Слава богу, сейчас, когда я пишу эту книгу, далеко отсюда, в Москве, один хороший человек обо мне уж точно помнит, и это отрадно.
Так уж я устроен, наверное, что еще встарь привык никому себя не навязывать.
Тем более, что, постоянно пребывая в состоянии, высокопарно именуемом «творческим», а это значит – словно находясь в другом измерении, как-то забываю я о там, что, в принципе, надо, хоть изредка, но надо куда-то идти, кому-то нести свои опусы – и чего-то ждать, в данном случае – решения о публикации текста.
А может, и не то что забываю – краешком сознания все-таки помню, что и на людях надо появляться, так сказать, вживую, да и в печати: кто знает – может, где-нибудь в отдалении от столицы давний мой ценитель, тридцать с лишним лет назад читавший и перепечатывавший залетевшие в эту глушь в безудержном самиздатовском вихре мои стихи, скажет, тряхнув седой головой:
– Смотрите-ка, жив Алейников, пишет!..
Все это так, но трудно себя переделать.
Замыслы мои, всегда максималистские, требуют воплощения в слове.
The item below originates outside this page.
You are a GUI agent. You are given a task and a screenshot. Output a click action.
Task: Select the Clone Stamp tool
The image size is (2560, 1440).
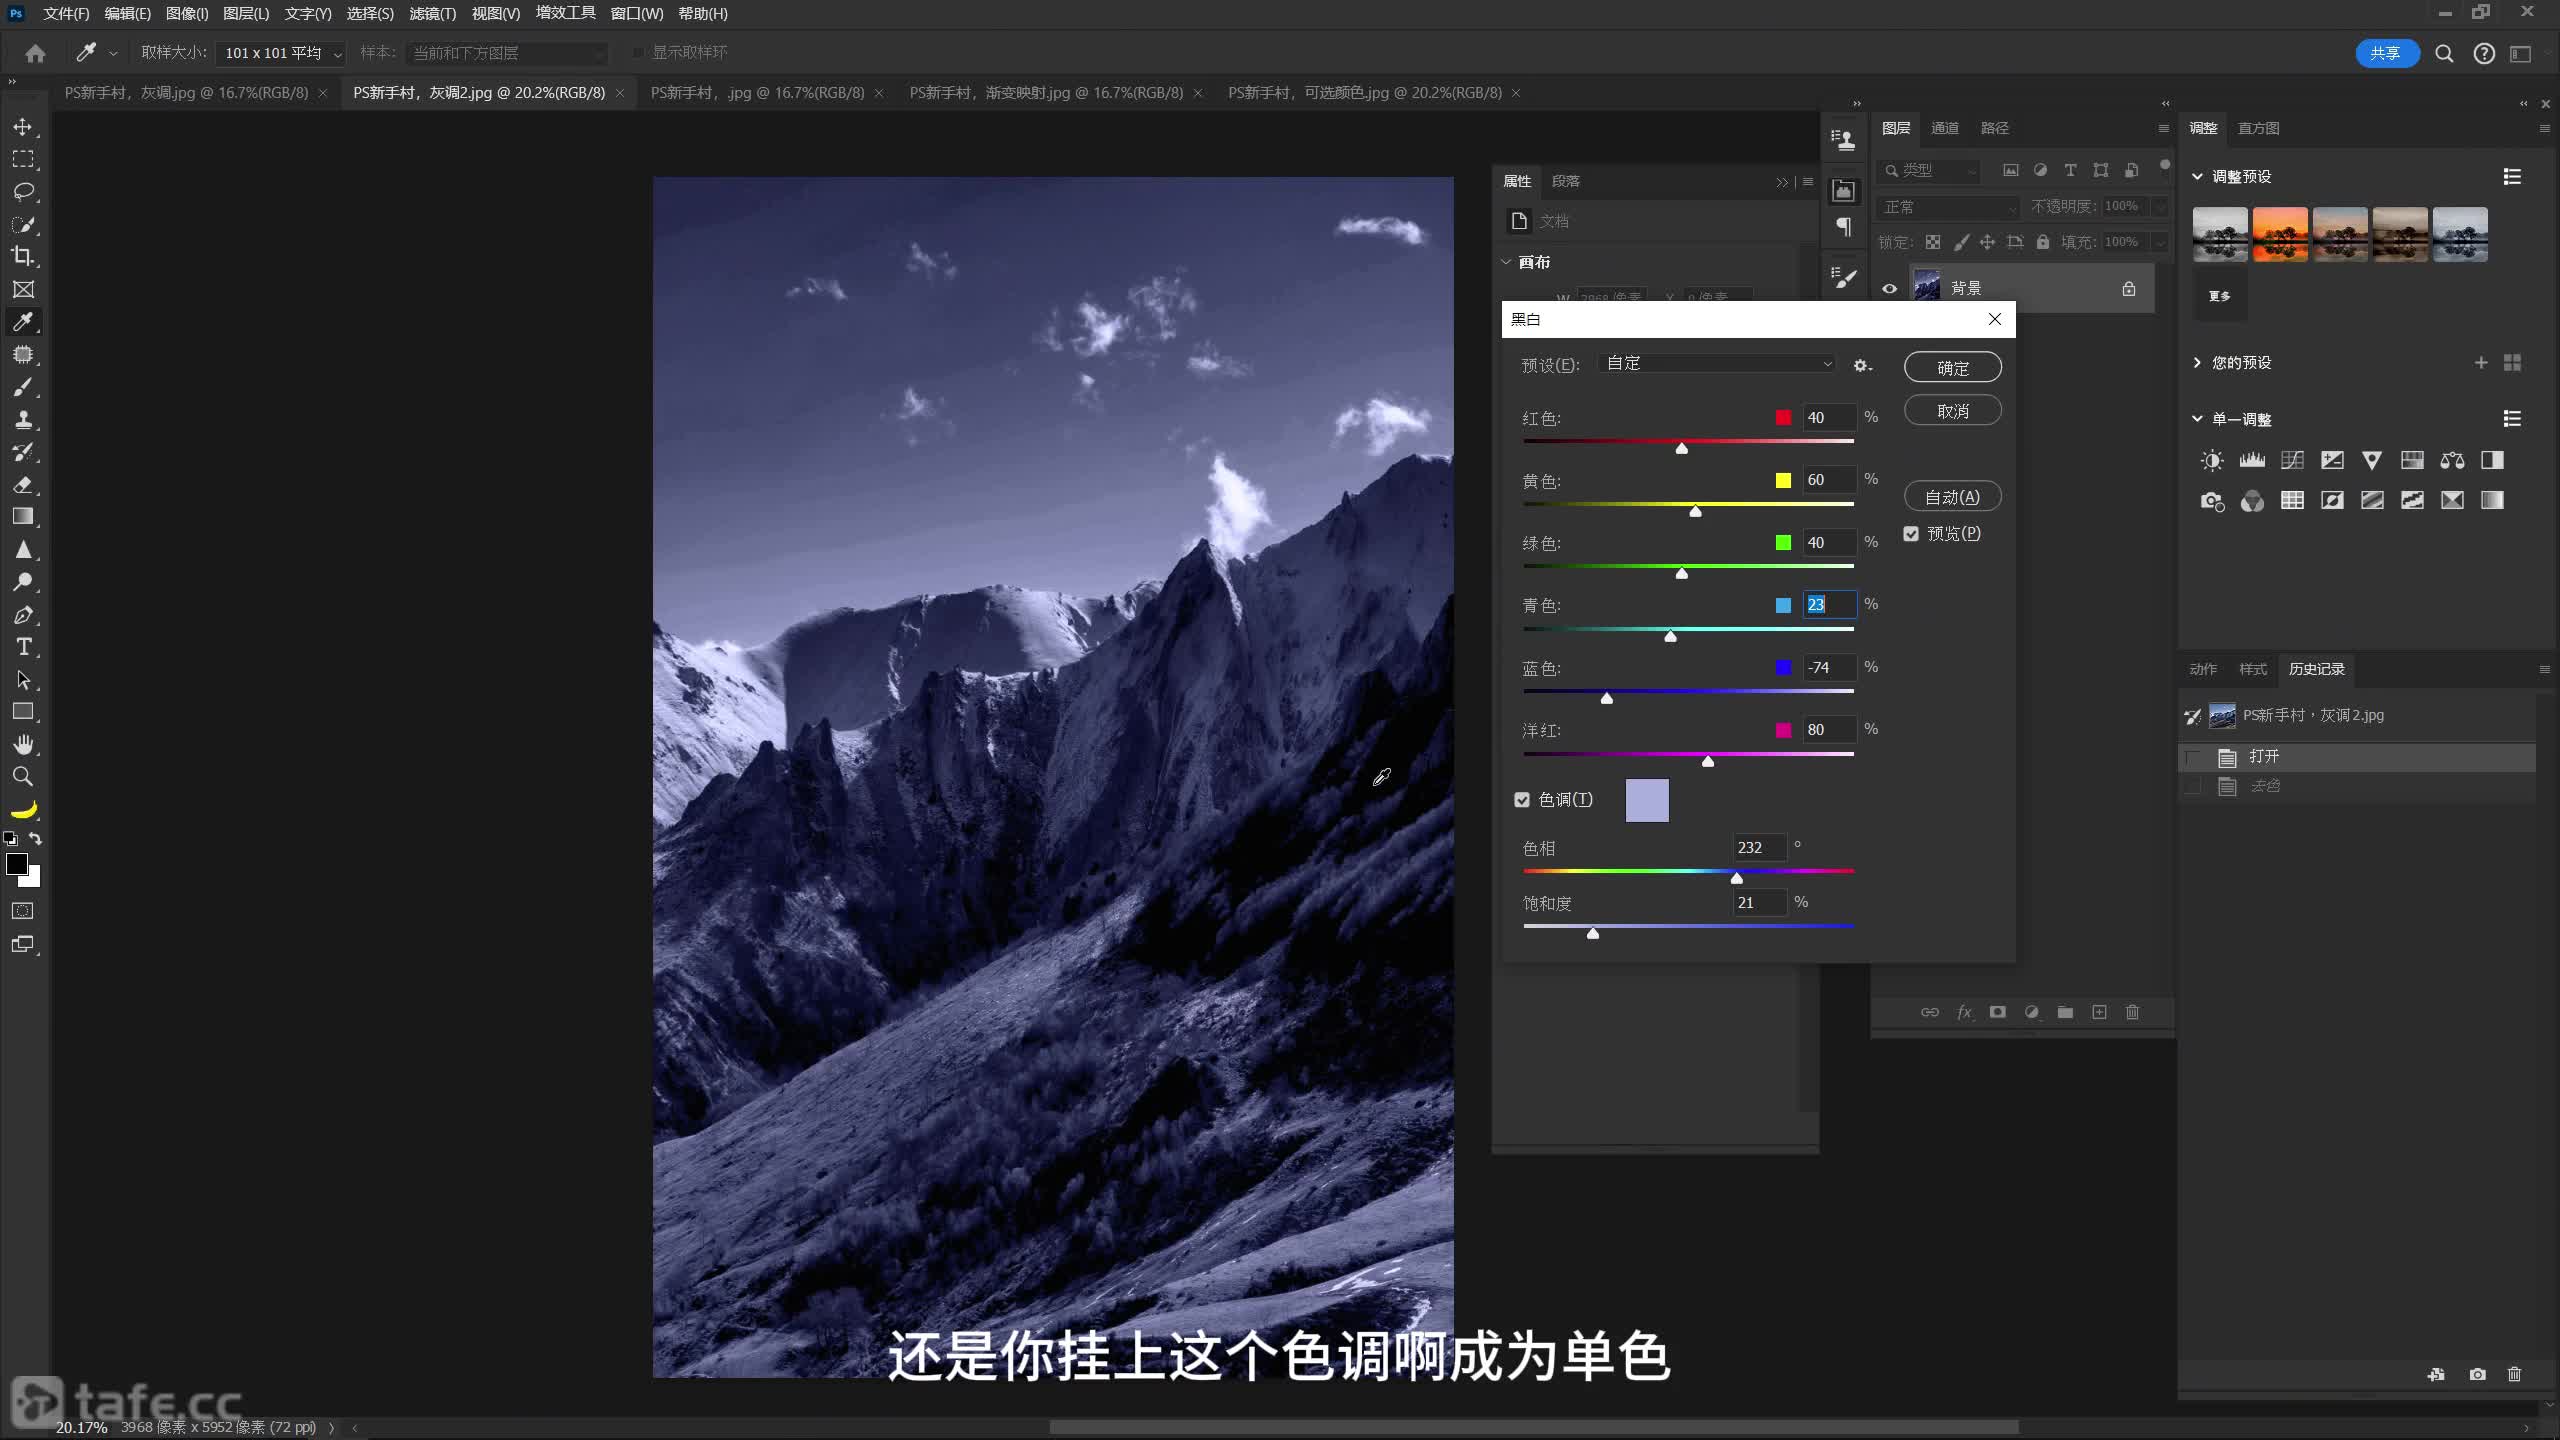pos(23,419)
Это требует времени. А время идет и идет. И вовсе не хочется тратить это отпущенное щедрой Господней дланью время – для работы, да, для работы, после всех былых невзгод, бездомиц, мытарств, золотое, уже прямо алмазное время, – на хождения, на ожидание некоего решения, или, чего уж и вовсе не могу себе представить, на какие-нибудь просьбы.
Нет, надо успеть сделать хотя бы часть того, задуманного и важного, чего никто, кроме самого меня, не сделает.
Потому что творчество есть не брожение, а горение.
Потому и горит в моем коктебельском окошке темными, одинокими, плещущимися в пространстве киммерийскими вечерами и ночами свет – электрической лампы ли, свечи ли, когда электричество для странной экономии отключают, – но горит.
Потому и существует мой самиздат, что, по привычке, по старой памяти, вспомнив о старом друге или просто хорошем человеке, для которого жизненно важно существование поэзии, существование отечественной литературы, перепечатываю я на машинке некоторые новые свои тексты – и посылаю по почте своему адресату, а там, на месте, большей частью не в столице, а в провинции, где есть настоящие читатели, но напрочь отсутствуют в библиотеках и на полках захиревших книжных магазинов и периодические издания, и книжные новинки, машинописные тексты мои, по старой самиздатовской традиции, совершают привычное движение от человека к человеку, и в итоге произвольно разрастающийся тираж их никакому учету, как и в советскую эпоху, не поддается.
Тексты мои существуют в поле зрения читателей без помощи типографской печатной машины, просто – из внимания, иногда из любви к ним.
Там, за этим человеческим вниманием, постепенно высветляется и подлинное читательское понимание.
А то бывает – нахожу или вспоминаю я тексты своих товарищей по перу, по судьбе, и тоже перепечатываю их и отсылаю кому-то.
Судите сами – как же мне без самиздата?
Может, и не сросся, но уж точно – свыкся с ним, сжился, – да так и продолжаю традицию.
Конечно, самиздат – не книгопечатание, в понятном смысле слова, да он и не претендует на это.
Скорее, он – своеобразное, избирательное, доверительное общение, – да, такое вот чудесное общение, всегда – с хорошим собеседником, и читатель общается с текстом, как с другом, и все дело здесь в приязни душевной и потребности духовной, вернее – в жажде духовной, – а ею-то и держится все на Руси.Ты то еси. Тат твам аси.
Слово. Грань века и года.
Речь. Она же – свобода.
Клич, с которым я – зряч.
Ключ.Может быть, плач?
Любовью и доверием светла в стране моей, где облачного млека довольно, чтобы чаяньем жила, звоня меж тем во все колокола, звезда незабываемого века. И ныне, в Киммерии, на краю эпохи, различимой за порогом, где чар ее медовую струю в аду ее мы пили, как в раю, я все тебе скажу, как перед Богом.